Why Almost Sure Convergence is Not Topological
When studying sequences of random variables on a standard probability space \((\Omega, \mathcal{F}, \mathsf P)\), we frequently encounter different modes of convergence. Two prominent modes are almost sure (a.s.) convergence and convergence in probability.

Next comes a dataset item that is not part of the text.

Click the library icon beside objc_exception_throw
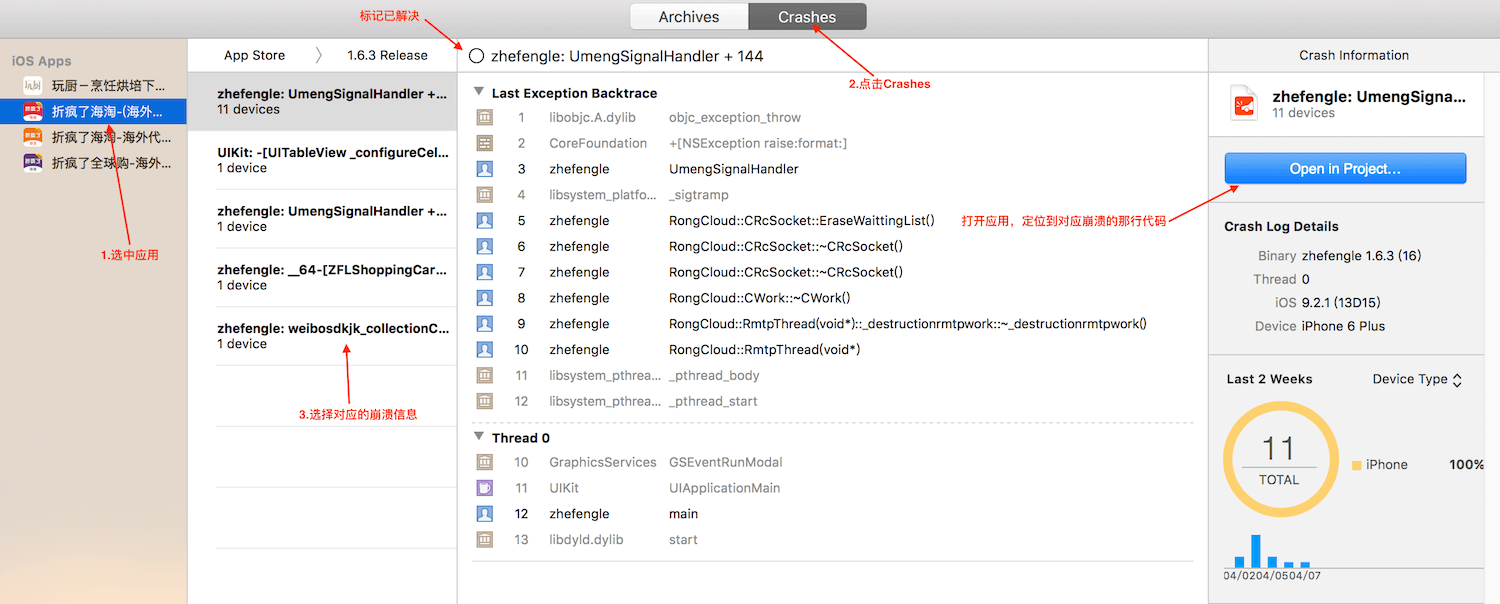 click(x=485, y=117)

A natural question arises from a functional analysis perspective: Can these modes of convergence be characterized by a topology? To answer this, we need to understand what it takes for sequential convergence to be considered “topological,” and how a fundamental rule about subsequences draws a hard line between a.s. convergence and convergence in probability.
1 Definitions
Let \((X_n)\) be a sequence of random variables and \(X\) be a random variable.

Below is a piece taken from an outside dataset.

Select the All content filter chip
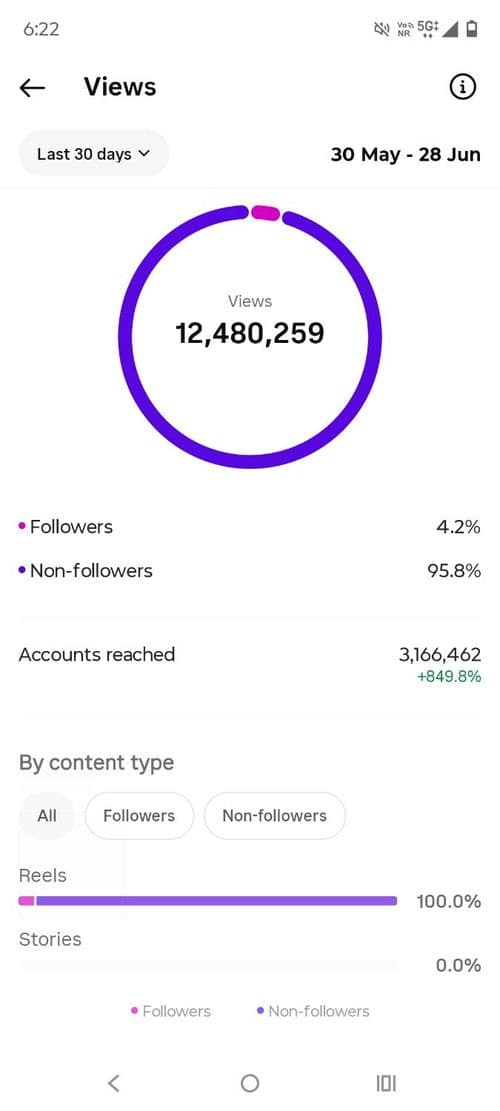Screen dimensions: 500x1111 pos(47,816)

Almost Sure Convergence (\(X_n \xrightarrow{\text{a.s.}} X\)) \[ \mathsf P\left(\left\{\omega \in \Omega : \lim_{n \to \infty} X_n(\omega) = X(\omega)\right\}\right) = 1. \] The sequence converges point-wise everywhere, except possibly on a set of measure zero.
Convergence in Probability (\(X_n \xrightarrow{P} X\)) For every \(\epsilon > 0\), \[ \lim_{n \to \infty} \mathsf P(|X_n - X| > \epsilon) = 0. \]
It is a standard, relatively straightforward result that almost sure convergence implies convergence in probability.1 The converse, however, is false, and understanding why leads us directly into topology.
2 1. The Topological Rule (\(L\) vs \(L^*\) spaces)
When Maurice Fréchet attempted to axiomatize the concept of limits without relying on metrics or open sets, he defined an L-space (Limit space) as a set equipped with a notion of sequential convergence satisfying two fundamental axioms:
- If \(X_n = X\) for all \(n\), then the sequence converges to \(X\).
- If a sequence converges to \(X\), then every subsequence also converges to \(X\).
Almost sure convergence perfectly satisfies these two axioms, making it a valid L-space.
To bridge the gap between L-spaces and actual topologies, Fréchet defined an \(L^*\)-space. This is an L-space that additionally satisfies the Urysohn subsequence axiom:
- If every subsequence of \((X_n)\) contains a further sub-subsequence converging to \(X\), then the original sequence \((X_n)\) converges to \(X\).
Any convergence structure generated by a topology must satisfy all three axioms. If a mode of convergence fails the Urysohn rule, it is strictly non-topological (often called a filter convergence space).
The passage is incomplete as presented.